The Belgian Google’s spelling problems
google.be
thinks that incorrecta is a French word and that incorrectes is incorrect, when it isn’t.
And a tip to get Google to stop extending the search to inflected forms (plurals, past tenses etc.) of the words you enter: put them between quotation marks.
Via mes requêtes Google :
On voit que google.be
essaie de « corriger » incorrectes en incorrecta alors qu’incorrectes est bien correct. C’est d’ailleurs surprenant vu qu’il accepte phrase, langue et francaise. En dépit du fait que l’utilisateur ait choisi l’interface en anglais, le moteur de recherche doit donc bien penser qu’il s’agit de termes français.
La capture illustre aussi le fait que Google effectue désormais des remplacements morphologiques dans des langues autres qu’en anglais : bien que l’internaute ait entré phrase, le moteur trouve des pages contenant le mot phrases au pluriel. (Si on veut éviter cela, il suffit de mettre le terme en question entre doubles guillemets droits : "phrase"
ne trouvera pas de pages avec le mot au pluriel.) Il reconnait aussi automatiquement francaise comme variante de française.
[Le vérificateur d’orthographe — le mien, cette fois — ne connaissait pas : l’internaute ; et incorrecta, bien sûr.]

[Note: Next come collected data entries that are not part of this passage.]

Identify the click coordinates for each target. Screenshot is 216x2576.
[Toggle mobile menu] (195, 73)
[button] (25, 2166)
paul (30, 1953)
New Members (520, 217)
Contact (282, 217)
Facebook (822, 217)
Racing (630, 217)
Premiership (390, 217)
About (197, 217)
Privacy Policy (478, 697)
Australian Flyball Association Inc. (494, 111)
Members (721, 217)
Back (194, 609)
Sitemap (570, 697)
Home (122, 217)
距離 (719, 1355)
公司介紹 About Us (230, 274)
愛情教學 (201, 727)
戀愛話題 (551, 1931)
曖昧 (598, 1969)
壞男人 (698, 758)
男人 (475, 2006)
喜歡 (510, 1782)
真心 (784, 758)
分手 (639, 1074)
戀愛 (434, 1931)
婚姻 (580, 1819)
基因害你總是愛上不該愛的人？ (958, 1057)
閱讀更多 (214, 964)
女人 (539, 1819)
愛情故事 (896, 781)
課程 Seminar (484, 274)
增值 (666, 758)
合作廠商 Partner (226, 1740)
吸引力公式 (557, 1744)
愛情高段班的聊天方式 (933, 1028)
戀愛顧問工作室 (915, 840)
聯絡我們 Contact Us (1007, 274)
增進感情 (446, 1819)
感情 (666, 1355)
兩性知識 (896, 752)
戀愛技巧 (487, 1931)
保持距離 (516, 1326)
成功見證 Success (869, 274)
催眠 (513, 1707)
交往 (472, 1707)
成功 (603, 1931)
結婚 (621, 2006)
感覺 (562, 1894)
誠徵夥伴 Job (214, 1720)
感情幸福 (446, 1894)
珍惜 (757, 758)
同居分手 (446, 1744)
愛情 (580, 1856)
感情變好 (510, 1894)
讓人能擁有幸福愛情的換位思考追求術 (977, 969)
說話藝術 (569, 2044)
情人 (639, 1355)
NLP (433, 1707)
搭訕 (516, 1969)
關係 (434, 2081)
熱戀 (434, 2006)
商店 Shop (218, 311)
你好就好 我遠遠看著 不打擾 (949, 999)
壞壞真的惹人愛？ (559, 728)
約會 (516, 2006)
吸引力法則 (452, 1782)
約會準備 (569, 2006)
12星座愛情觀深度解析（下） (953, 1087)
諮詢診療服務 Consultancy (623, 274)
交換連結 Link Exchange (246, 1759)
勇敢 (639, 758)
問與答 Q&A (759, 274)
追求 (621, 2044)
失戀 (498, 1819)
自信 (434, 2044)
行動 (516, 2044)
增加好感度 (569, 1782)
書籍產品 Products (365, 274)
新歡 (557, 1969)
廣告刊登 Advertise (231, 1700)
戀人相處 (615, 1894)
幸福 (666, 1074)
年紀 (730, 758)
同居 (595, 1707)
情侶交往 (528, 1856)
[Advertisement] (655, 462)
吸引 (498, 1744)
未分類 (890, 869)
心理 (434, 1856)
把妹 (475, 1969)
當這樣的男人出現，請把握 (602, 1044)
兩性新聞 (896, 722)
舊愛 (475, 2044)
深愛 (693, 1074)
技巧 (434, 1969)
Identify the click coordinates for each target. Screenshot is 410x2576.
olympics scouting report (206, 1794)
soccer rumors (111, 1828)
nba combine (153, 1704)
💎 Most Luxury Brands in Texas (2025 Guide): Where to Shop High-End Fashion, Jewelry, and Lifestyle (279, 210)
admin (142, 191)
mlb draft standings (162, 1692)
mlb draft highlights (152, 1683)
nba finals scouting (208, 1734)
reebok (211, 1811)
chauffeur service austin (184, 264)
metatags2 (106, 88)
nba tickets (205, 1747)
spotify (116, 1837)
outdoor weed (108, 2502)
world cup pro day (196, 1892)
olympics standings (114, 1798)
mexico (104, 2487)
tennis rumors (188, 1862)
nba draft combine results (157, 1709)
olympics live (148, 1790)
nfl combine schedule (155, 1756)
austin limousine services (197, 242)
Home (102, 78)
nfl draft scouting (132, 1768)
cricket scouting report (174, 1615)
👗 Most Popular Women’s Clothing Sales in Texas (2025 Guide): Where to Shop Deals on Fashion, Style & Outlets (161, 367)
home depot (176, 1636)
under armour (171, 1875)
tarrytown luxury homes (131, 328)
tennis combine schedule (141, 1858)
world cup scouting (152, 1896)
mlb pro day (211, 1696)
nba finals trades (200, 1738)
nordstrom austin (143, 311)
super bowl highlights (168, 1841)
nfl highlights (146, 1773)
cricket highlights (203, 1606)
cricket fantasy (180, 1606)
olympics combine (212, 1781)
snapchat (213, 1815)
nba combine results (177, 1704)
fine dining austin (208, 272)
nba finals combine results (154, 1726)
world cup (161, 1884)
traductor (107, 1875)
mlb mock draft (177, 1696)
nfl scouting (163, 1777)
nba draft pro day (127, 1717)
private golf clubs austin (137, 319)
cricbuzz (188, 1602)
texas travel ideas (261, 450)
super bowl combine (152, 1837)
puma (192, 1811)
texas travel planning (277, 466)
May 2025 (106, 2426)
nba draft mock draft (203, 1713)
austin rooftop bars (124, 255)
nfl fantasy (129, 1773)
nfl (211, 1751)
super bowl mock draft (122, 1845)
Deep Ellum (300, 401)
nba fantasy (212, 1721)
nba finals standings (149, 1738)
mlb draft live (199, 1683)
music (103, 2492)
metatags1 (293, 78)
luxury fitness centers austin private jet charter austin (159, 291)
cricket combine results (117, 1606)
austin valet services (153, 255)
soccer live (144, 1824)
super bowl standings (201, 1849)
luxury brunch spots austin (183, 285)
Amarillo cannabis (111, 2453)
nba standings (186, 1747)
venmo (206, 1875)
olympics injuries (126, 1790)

Related posts: Mon pin's est greenz, Cinderella, vair or verre?, Moins dérangeants politiquement pingouins, Clouds of words, Je blogue et j'ai les boules, Finex ! Pooo !, Les poteaux roses, c'est auripilant
Technorati (tags): French, Google, language, langue, langue française, moteurs de recherche, orthographe, search engines
The VP of engineering at Google gave a talk at UCF recently, and highlighted how google translates using their huge database of text. Spelling corrections and translations are context-based and not dictionary/lexicon based. It appears that google weighs the number of times word X has been used in the presence of other words in the search phrase in comparison to the number of times word Y has been used - and so on, to deliver the correction suggestions. They do this to be able to suggest corrections to proper nouns. “Kofi Annan” was an example he used, Britney Spears was another…
That Google should rely heavily on context doesn’t surprise me. I did wonder whether they bother to identify the language of the query, and if so, how it matters. On
google.be
most queries are bound to be either in French or in Flemish.It’d be interesting to know more about these techniques. For example, there certainly strings that are words in one language (say, Dutch, French, Swedish or Danish), but more frequent, globally, as misspellings of English words. Google doesn’t systematically suggest to correct them, or not on all platforms. Take “littérature” (French, perfectly ok for google if spelled with e instead of é), “literature” and German “Literatur”. Is the last one a typo by an English speaker or a legitimate query from a German speaker?
(The spell checker I use in FF, btw., wanted to replace “littérature” with “littérateur”, using the En/UK dictionary.)
Well, I suppose their techniques affords them insight into the “Correct” spelling regardless of the language the word is in. Once the connection is made between what was typed and what might have been intended, google tries to match it to a language. So if you search for “littérature” (with an e) then google asks you if you want to limit the search to English only, while listing French results.
The way I made sense of it, it is a sort of popularity contest for phrases/words. If enough webpages spell a word wrong across a domain, then that automatically becomes right.
Je n’ai pas ce cas (fr, be ou com) ça dépend de beaucoup de variables.